O pedido de esclarecimentos por parte da IL ultrapassa o protocolo diplomático tradicional, pois não se trata de uma queixa oficial do Estado português, mas de uma acção partidária com propósitos visivelmente mediáticos. Tal atitude carece de base na Convenção de Viena sobre Relações Diplomáticas (1961), particularmente no que diz respeito à não ingerência nos assuntos internos do Estado acreditador (Art. 41.º).

Recorde-se que mesmo figuras como Eça de Queirós, ao servir como cônsul em Havana e Paris, reconheciam que a diplomacia se faz com discrição, sobriedade e atenção aos trâmites do direito internacional público — não com pressões abertas de natureza partidária.

5.⁠ ⁠Propostas Construtivas para Casos Futuros

Diante do caso, propõe-se:

Criação de um Protocolo CPLP para Artistas e Eventos Culturais, com mecanismos claros de vistos e reconhecimento mútuo de autorizações para espetáculos;

Canal de diálogo prévio entre promotores culturais e autoridades migratórias, evitando surpresas nos pontos de entrada;

Manual CPLP de Boas Práticas Diplomáticas Partidárias, que reforce a distinção entre acção parlamentar nacional e protocolo internacional.

Tais medidas já foram implementadas em contextos similares na Comunidad Iberoamericana de Naciones e na Francofonia, e tiveram efeitos positivos na circulação responsável de artistas, com redução de incidentes fronteiriços em mais de 70%, conforme dados do Observatoire International de la Mobilité Culturelle (2021-2023).

6.⁠ ⁠Constrangimentos e Como Superá-los

A implementação de tais mecanismos encontra, no entanto, obstáculos:

Burocracia consular morosa;

Desconfiança recíproca quanto a intenções políticas disfarçadas de cultura;

Disparidades legislativas internas entre os países da CPLP.

Contudo, tais constrangimentos podem ser superados com:

Digitalização de processos consulares (como já ocorre com os e-visas de Angola e Brasil);

Formação diplomática em Cultura e Soft Power;

Harmonização legislativa progressiva no seio da CPLP, com apoio da Fundação Gulbenkian e do Camões, I.P.

7.⁠ ⁠Conclusão: Soberania com Dignidade, Diálogo com Prudência

O caso dos humoristas barrados não é um atentado à liberdade de expressão, mas uma demonstração de que o Estado de Direito moçambicano está funcional na defesa da legalidade migratória.
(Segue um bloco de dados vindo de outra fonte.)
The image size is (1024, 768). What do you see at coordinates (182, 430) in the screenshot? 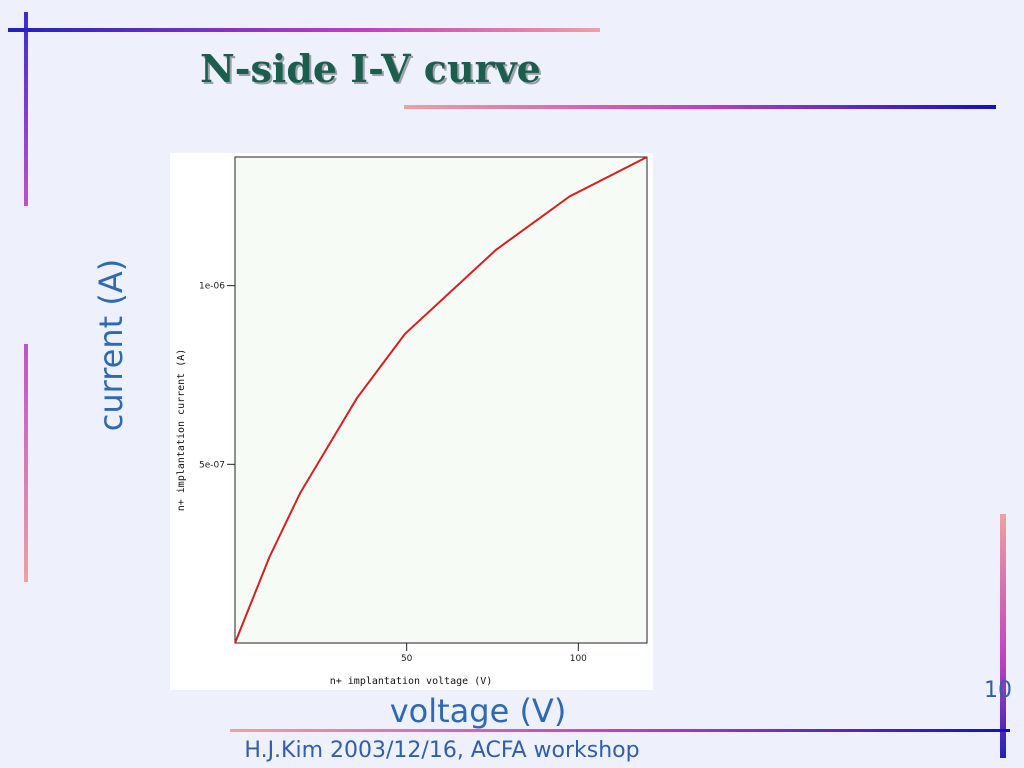
I see `chart-y-label: n+ implantation current (A)` at bounding box center [182, 430].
A reação da IL, ainda que compreensível em ambiente democrático, revela-se apressada e politicamente parcial, não considerando os elementos jurídicos do caso.
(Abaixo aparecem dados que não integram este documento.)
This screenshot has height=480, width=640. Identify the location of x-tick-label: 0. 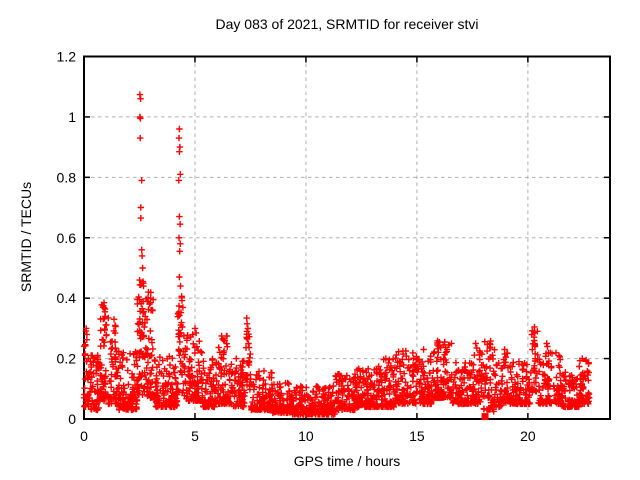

Chamamos à colação os ensinamentos de José Gomes Canotilho, que nos alerta para os riscos de transformar a política externa em palco de disputas ideológicas internas. O respeito mútuo entre Estados exige que se reconheça a diferença entre a crítica legítima e a ingerência despropositada.

Se a lusofonia deve florescer como espaço de cultura e liberdade, que seja sobre os alicerces do direito, da verdade e da prudência — e não sobre suposições emocionalmente inflamadas ou cálculos partidários de ocasião.

 

Referências Bibliográficas:

1.⁠ ⁠Convenção de Viena sobre Relações Diplomáticas, 1961.

2.⁠ ⁠Lei n.º 5/93, de 28 de Dezembro, República de Moçambique.

3.⁠ ⁠Bobbio, Norberto. A Era dos Direitos.

4.⁠ ⁠Canotilho, J. J. Gomes. Direito Constitucional e Teoria da Constituição.

5.⁠ ⁠Bonavides, Paulo. Curso de Direito Constitucional.

6.⁠ ⁠Santos, Boaventura de Sousa. O Direito dos Oprimidos.

7.⁠ ⁠Observatoire International de la Mobilité Culturelle (2023).

8.⁠ ⁠Camões, I.P. — Relatórios de Mobilidade Cultural na CPLP (2022).

9.⁠ ⁠Eça de Queirós, Correspondência Diplomática.